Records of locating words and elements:
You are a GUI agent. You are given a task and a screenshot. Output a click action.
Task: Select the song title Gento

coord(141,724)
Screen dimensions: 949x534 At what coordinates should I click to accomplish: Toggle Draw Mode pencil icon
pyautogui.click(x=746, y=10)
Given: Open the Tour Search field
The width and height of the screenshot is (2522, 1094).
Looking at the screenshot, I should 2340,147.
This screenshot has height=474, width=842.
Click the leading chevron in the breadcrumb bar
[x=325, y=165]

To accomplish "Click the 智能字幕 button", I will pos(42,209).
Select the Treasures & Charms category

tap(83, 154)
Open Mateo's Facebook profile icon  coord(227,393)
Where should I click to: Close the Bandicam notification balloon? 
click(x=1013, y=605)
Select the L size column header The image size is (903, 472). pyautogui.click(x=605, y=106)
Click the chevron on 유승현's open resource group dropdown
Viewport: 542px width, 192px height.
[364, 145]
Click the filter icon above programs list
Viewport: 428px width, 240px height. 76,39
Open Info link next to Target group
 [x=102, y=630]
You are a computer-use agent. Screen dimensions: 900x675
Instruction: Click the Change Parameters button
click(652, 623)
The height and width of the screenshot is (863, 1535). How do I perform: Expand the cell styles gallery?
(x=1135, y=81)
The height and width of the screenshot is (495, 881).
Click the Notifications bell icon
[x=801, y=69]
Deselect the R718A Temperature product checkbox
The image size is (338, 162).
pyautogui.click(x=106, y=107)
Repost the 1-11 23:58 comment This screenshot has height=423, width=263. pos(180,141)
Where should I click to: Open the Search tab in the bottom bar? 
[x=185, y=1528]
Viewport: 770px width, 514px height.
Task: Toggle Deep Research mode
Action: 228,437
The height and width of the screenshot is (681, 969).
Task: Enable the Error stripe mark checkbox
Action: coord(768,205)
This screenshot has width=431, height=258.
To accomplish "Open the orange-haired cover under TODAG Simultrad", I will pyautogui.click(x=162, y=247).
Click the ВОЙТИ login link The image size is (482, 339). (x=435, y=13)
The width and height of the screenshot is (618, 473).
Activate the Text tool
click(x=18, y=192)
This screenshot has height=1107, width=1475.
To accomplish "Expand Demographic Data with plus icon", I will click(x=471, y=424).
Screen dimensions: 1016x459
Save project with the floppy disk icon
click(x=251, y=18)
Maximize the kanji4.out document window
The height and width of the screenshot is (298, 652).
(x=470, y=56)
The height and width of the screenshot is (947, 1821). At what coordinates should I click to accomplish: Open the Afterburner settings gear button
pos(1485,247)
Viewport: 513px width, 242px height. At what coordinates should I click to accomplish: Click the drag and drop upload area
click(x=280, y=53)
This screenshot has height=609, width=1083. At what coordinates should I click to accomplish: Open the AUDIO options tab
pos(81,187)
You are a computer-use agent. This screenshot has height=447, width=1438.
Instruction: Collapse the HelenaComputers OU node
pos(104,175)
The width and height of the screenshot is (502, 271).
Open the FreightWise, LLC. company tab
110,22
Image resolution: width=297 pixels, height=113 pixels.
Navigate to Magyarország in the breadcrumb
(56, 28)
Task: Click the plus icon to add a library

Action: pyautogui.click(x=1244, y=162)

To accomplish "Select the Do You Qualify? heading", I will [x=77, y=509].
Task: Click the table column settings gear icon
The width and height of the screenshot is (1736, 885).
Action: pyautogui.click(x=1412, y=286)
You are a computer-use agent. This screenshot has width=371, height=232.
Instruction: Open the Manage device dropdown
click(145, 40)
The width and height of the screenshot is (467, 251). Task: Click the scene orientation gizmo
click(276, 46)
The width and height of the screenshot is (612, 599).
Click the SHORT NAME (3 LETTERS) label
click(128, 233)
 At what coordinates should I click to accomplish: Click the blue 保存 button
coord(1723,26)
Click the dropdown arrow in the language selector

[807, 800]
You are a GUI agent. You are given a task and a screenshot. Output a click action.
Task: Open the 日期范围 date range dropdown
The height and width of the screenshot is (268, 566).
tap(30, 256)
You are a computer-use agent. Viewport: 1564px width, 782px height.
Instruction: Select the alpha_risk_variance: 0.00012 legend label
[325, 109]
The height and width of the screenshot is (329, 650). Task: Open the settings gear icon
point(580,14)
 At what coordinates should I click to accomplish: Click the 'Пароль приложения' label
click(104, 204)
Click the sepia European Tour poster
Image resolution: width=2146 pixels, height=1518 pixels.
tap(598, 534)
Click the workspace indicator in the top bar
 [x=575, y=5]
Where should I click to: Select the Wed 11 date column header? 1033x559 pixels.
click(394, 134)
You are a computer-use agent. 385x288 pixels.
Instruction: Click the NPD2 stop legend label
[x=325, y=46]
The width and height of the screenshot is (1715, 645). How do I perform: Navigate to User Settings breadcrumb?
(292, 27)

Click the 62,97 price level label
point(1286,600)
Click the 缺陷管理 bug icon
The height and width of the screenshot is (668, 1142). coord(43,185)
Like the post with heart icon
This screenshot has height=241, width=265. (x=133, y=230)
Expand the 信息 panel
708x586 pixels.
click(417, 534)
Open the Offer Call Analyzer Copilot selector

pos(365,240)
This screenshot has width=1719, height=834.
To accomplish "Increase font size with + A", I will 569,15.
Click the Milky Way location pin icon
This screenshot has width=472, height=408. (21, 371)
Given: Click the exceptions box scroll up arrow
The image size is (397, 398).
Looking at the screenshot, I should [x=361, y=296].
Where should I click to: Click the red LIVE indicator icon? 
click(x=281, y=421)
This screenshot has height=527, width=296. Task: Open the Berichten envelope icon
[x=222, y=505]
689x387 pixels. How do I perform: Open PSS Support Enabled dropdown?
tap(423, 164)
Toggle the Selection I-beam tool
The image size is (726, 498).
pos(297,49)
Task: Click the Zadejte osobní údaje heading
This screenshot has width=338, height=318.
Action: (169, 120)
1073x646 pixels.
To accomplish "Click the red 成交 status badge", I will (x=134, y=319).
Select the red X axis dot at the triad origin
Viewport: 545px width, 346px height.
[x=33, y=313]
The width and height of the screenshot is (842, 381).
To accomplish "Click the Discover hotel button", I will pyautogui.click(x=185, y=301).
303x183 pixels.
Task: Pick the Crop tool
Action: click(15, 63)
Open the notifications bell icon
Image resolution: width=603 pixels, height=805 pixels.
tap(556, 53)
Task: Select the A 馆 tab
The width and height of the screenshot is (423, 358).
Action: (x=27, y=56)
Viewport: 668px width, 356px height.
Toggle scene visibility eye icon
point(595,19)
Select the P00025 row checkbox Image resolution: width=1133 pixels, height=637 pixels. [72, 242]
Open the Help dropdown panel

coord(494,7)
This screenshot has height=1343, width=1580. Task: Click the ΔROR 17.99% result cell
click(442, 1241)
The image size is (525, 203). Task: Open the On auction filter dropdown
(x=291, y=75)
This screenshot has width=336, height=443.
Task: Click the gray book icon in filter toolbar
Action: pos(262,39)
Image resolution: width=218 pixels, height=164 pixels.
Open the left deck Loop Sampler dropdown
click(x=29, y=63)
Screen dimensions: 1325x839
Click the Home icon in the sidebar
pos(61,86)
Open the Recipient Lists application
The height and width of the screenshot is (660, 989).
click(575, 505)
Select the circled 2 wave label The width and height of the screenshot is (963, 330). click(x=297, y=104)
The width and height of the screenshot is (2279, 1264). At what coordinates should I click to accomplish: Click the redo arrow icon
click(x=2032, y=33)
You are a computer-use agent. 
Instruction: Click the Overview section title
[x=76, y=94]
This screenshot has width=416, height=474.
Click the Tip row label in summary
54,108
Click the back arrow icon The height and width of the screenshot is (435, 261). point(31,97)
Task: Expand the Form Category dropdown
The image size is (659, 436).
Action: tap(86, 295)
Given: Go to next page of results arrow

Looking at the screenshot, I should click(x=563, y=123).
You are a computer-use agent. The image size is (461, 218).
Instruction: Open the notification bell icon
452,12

▶ [Written request]
Express each line of the entries above as an item in a numbered list, leaving out the blank lines.

▶ [Correct result]
1. You are a GUI agent. You are given a task and a screenshot. Output a click action.
2. Task: Select the song title Gento
3. coord(141,724)
4. Screen dimensions: 949x534 At what coordinates should I click to accomplish: Toggle Draw Mode pencil icon
5. pyautogui.click(x=746, y=10)
6. Given: Open the Tour Search field
7. The width and height of the screenshot is (2522, 1094).
8. Looking at the screenshot, I should 2340,147.
9. This screenshot has height=474, width=842.
10. Click the leading chevron in the breadcrumb bar
11. [x=325, y=165]
12. To accomplish "Click the 智能字幕 button", I will pos(42,209).
13. Select the Treasures & Charms category
14. tap(83, 154)
15. Open Mateo's Facebook profile icon  coord(227,393)
16. Where should I click to: Close the Bandicam notification balloon? 
17. click(x=1013, y=605)
18. Select the L size column header The image size is (903, 472). pyautogui.click(x=605, y=106)
19. Click the chevron on 유승현's open resource group dropdown
20. Viewport: 542px width, 192px height.
21. [364, 145]
22. Click the filter icon above programs list
23. Viewport: 428px width, 240px height. 76,39
24. Open Info link next to Target group
25.  [x=102, y=630]
26. You are a computer-use agent. Screen dimensions: 900x675
27. Instruction: Click the Change Parameters button
28. click(652, 623)
29. The height and width of the screenshot is (863, 1535). How do I perform: Expand the cell styles gallery?
30. (x=1135, y=81)
31. The height and width of the screenshot is (495, 881).
32. Click the Notifications bell icon
33. [x=801, y=69]
34. Deselect the R718A Temperature product checkbox
35. The image size is (338, 162).
36. pyautogui.click(x=106, y=107)
37. Repost the 1-11 23:58 comment This screenshot has height=423, width=263. pos(180,141)
38. Where should I click to: Open the Search tab in the bottom bar? 
39. [x=185, y=1528]
40. Viewport: 770px width, 514px height.
41. Task: Toggle Deep Research mode
42. Action: 228,437
43. The height and width of the screenshot is (681, 969).
44. Task: Enable the Error stripe mark checkbox
45. Action: coord(768,205)
46. This screenshot has width=431, height=258.
47. To accomplish "Open the orange-haired cover under TODAG Simultrad", I will pyautogui.click(x=162, y=247).
48. Click the ВОЙТИ login link The image size is (482, 339). (x=435, y=13)
49. The width and height of the screenshot is (618, 473).
50. Activate the Text tool
51. click(x=18, y=192)
52. This screenshot has height=1107, width=1475.
53. To accomplish "Expand Demographic Data with plus icon", I will click(x=471, y=424).
54. Screen dimensions: 1016x459
55. Save project with the floppy disk icon
56. click(x=251, y=18)
57. Maximize the kanji4.out document window
58. The height and width of the screenshot is (298, 652).
59. (x=470, y=56)
60. The height and width of the screenshot is (947, 1821). At what coordinates should I click to accomplish: Open the Afterburner settings gear button
61. pos(1485,247)
62. Viewport: 513px width, 242px height. At what coordinates should I click to accomplish: Click the drag and drop upload area
63. click(x=280, y=53)
64. This screenshot has height=609, width=1083. At what coordinates should I click to accomplish: Open the AUDIO options tab
65. pos(81,187)
66. You are a computer-use agent. This screenshot has height=447, width=1438.
67. Instruction: Collapse the HelenaComputers OU node
68. pos(104,175)
69. The width and height of the screenshot is (502, 271).
70. Open the FreightWise, LLC. company tab
71. 110,22
72. Image resolution: width=297 pixels, height=113 pixels.
73. Navigate to Magyarország in the breadcrumb
74. (56, 28)
75. Task: Click the plus icon to add a library
76. Action: pyautogui.click(x=1244, y=162)
77. To accomplish "Select the Do You Qualify? heading", I will [x=77, y=509].
78. Task: Click the table column settings gear icon
79. The width and height of the screenshot is (1736, 885).
80. Action: pyautogui.click(x=1412, y=286)
81. You are a computer-use agent. This screenshot has width=371, height=232.
82. Instruction: Open the Manage device dropdown
83. click(145, 40)
84. The width and height of the screenshot is (467, 251). Task: Click the scene orientation gizmo
85. click(276, 46)
86. The width and height of the screenshot is (612, 599).
87. Click the SHORT NAME (3 LETTERS) label
88. click(128, 233)
89.  At what coordinates should I click to accomplish: Click the blue 保存 button
90. coord(1723,26)
91. Click the dropdown arrow in the language selector
92. [807, 800]
93. You are a GUI agent. You are given a task and a screenshot. Output a click action.
94. Task: Open the 日期范围 date range dropdown
95. The height and width of the screenshot is (268, 566).
96. tap(30, 256)
97. You are a computer-use agent. Viewport: 1564px width, 782px height.
98. Instruction: Select the alpha_risk_variance: 0.00012 legend label
99. [325, 109]
100. The height and width of the screenshot is (329, 650). Task: Open the settings gear icon
101. point(580,14)
102.  At what coordinates should I click to accomplish: Click the 'Пароль приложения' label
103. click(104, 204)
104. Click the sepia European Tour poster
105. Image resolution: width=2146 pixels, height=1518 pixels.
106. tap(598, 534)
107. Click the workspace indicator in the top bar
108.  [x=575, y=5]
109. Where should I click to: Select the Wed 11 date column header? 1033x559 pixels.
110. click(394, 134)
111. You are a computer-use agent. 385x288 pixels.
112. Instruction: Click the NPD2 stop legend label
113. [x=325, y=46]
114. The width and height of the screenshot is (1715, 645). How do I perform: Navigate to User Settings breadcrumb?
115. (292, 27)
116. Click the 62,97 price level label
117. point(1286,600)
118. Click the 缺陷管理 bug icon
119. The height and width of the screenshot is (668, 1142). coord(43,185)
120. Like the post with heart icon
121. This screenshot has height=241, width=265. (x=133, y=230)
122. Expand the 信息 panel
123. 708x586 pixels.
124. click(417, 534)
125. Open the Offer Call Analyzer Copilot selector
126. pos(365,240)
127. This screenshot has width=1719, height=834.
128. To accomplish "Increase font size with + A", I will 569,15.
129. Click the Milky Way location pin icon
130. This screenshot has width=472, height=408. (21, 371)
131. Given: Click the exceptions box scroll up arrow
132. The image size is (397, 398).
133. Looking at the screenshot, I should [x=361, y=296].
134. Where should I click to: Click the red LIVE indicator icon? 
135. click(x=281, y=421)
136. This screenshot has height=527, width=296. Task: Open the Berichten envelope icon
137. [x=222, y=505]
138. 689x387 pixels. How do I perform: Open PSS Support Enabled dropdown?
139. tap(423, 164)
140. Toggle the Selection I-beam tool
141. The image size is (726, 498).
142. pos(297,49)
143. Task: Click the Zadejte osobní údaje heading
144. This screenshot has width=338, height=318.
145. Action: (169, 120)
146. 1073x646 pixels.
147. To accomplish "Click the red 成交 status badge", I will (x=134, y=319).
148. Select the red X axis dot at the triad origin
149. Viewport: 545px width, 346px height.
150. [x=33, y=313]
151. The width and height of the screenshot is (842, 381).
152. To accomplish "Click the Discover hotel button", I will pyautogui.click(x=185, y=301).
153. 303x183 pixels.
154. Task: Pick the Crop tool
155. Action: click(15, 63)
156. Open the notifications bell icon
157. Image resolution: width=603 pixels, height=805 pixels.
158. tap(556, 53)
159. Task: Select the A 馆 tab
160. The width and height of the screenshot is (423, 358).
161. Action: (x=27, y=56)
162. Viewport: 668px width, 356px height.
163. Toggle scene visibility eye icon
164. point(595,19)
165. Select the P00025 row checkbox Image resolution: width=1133 pixels, height=637 pixels. [72, 242]
166. Open the Help dropdown panel
167. coord(494,7)
168. This screenshot has height=1343, width=1580. Task: Click the ΔROR 17.99% result cell
169. click(442, 1241)
170. The image size is (525, 203). Task: Open the On auction filter dropdown
171. (x=291, y=75)
172. This screenshot has width=336, height=443.
173. Task: Click the gray book icon in filter toolbar
174. Action: pos(262,39)
175. Image resolution: width=218 pixels, height=164 pixels.
176. Open the left deck Loop Sampler dropdown
177. click(x=29, y=63)
178. Screen dimensions: 1325x839
179. Click the Home icon in the sidebar
180. pos(61,86)
181. Open the Recipient Lists application
182. The height and width of the screenshot is (660, 989).
183. click(575, 505)
184. Select the circled 2 wave label The width and height of the screenshot is (963, 330). click(x=297, y=104)
185. The width and height of the screenshot is (2279, 1264). At what coordinates should I click to accomplish: Click the redo arrow icon
186. click(x=2032, y=33)
187. You are a computer-use agent. 
188. Instruction: Click the Overview section title
189. [x=76, y=94]
190. This screenshot has width=416, height=474.
191. Click the Tip row label in summary
192. 54,108
193. Click the back arrow icon The height and width of the screenshot is (435, 261). point(31,97)
194. Task: Expand the Form Category dropdown
195. The image size is (659, 436).
196. Action: tap(86, 295)
197. Given: Go to next page of results arrow
198. Looking at the screenshot, I should click(x=563, y=123).
199. You are a computer-use agent. The image size is (461, 218).
200. Instruction: Open the notification bell icon
201. 452,12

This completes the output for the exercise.